Customer Segmentation and Time Series Forecasting Based on Sales Data #1/3

Hey, first things first. This blog is divided into a 3-part series where I am going to focus on three different aspects:

Exploratory Data Analysis (EDA)
Customer segmentation
SKU forecasting (with bonus code)

Why Should You Care About This Series❓

This work got me a machine learning internship. I presented my notebooks to the whole team, including both technical and non-technical stakeholders, and they loved it. I put in a lot of hours into this project to make it as informative and easily understandable as possible. I was really glad that this project was highly engaging for the team, and I wanted to share it here. So, if you’re curious about working on some machine learning projects to gain knowledge or are looking for ideas on how to present your projects related to this topic in your upcoming interviews, this series is for you. Let’s dive in.

🗂️ The Dataset

This is a typical sales dataset for healthcare products. It contains sales data for 7 months of the year, starting from January. It also contains noise, so the results may seem evenly distributed.

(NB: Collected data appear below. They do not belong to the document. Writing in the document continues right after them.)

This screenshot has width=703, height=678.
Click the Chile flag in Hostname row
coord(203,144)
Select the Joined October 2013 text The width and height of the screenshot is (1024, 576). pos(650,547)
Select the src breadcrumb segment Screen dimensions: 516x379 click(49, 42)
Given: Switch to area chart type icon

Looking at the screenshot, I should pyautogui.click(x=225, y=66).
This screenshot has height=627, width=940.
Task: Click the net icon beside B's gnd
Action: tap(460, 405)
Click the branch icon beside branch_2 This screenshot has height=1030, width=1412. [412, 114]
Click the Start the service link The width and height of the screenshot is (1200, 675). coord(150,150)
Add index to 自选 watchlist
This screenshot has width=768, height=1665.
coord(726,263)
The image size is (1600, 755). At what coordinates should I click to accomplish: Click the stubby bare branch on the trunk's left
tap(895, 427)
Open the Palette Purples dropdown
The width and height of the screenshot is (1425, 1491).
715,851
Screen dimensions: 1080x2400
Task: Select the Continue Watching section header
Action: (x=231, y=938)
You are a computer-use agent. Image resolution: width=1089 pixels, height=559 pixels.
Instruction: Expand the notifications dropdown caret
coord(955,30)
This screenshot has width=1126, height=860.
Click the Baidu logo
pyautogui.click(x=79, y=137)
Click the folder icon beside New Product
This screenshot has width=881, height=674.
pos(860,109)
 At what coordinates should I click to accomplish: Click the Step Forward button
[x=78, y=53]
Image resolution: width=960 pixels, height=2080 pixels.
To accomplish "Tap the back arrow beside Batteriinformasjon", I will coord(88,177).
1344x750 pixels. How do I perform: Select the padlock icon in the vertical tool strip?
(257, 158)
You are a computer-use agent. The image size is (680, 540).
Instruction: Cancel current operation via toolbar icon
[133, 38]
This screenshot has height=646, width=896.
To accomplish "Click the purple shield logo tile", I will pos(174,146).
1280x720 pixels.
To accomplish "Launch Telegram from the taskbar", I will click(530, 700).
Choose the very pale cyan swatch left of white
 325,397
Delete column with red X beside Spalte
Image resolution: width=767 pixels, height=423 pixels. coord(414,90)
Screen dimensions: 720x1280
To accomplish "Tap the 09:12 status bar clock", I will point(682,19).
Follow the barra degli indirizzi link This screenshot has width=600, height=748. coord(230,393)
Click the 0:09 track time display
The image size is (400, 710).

But this isn’t going to be about the data itself; rather, it’s about what you can do with it.

The features in the dataset are kinda self-explanatory, so I am not gonna waste your time giving descriptions for each. You’ll see what they mean as we proceed.

order_number
order_date
customer_number
type
month
item_number (SKU)
quantity
category
revenue
customer_source
order_source

📊 Let’s Do Some EDA!!!

I will skip some parts of the code like data loading and processing to keep it more engaging. I will attach a link to the whole notebook at the end of the article, though.

print(df.nunique())

unique values count in for each feature (all images by author)

Observation:

There are a total of

1000 unique customers
1000 unique items
2 categories

Monthly Revenue

df['month'] = df['order_date'].dt.month
month_abbr = {1: 'Jan', 2: 'Feb', 3: 'Mar', 4: 'Apr', 5: 'May', 6: 'Jun', 7: 'Jul', 8: 'Aug', 9: 'Sep', 10: 'Oct', 11: 'Nov', 12: 'Dec'}
df['month_abbr'] = df['month'].map(month_abbr)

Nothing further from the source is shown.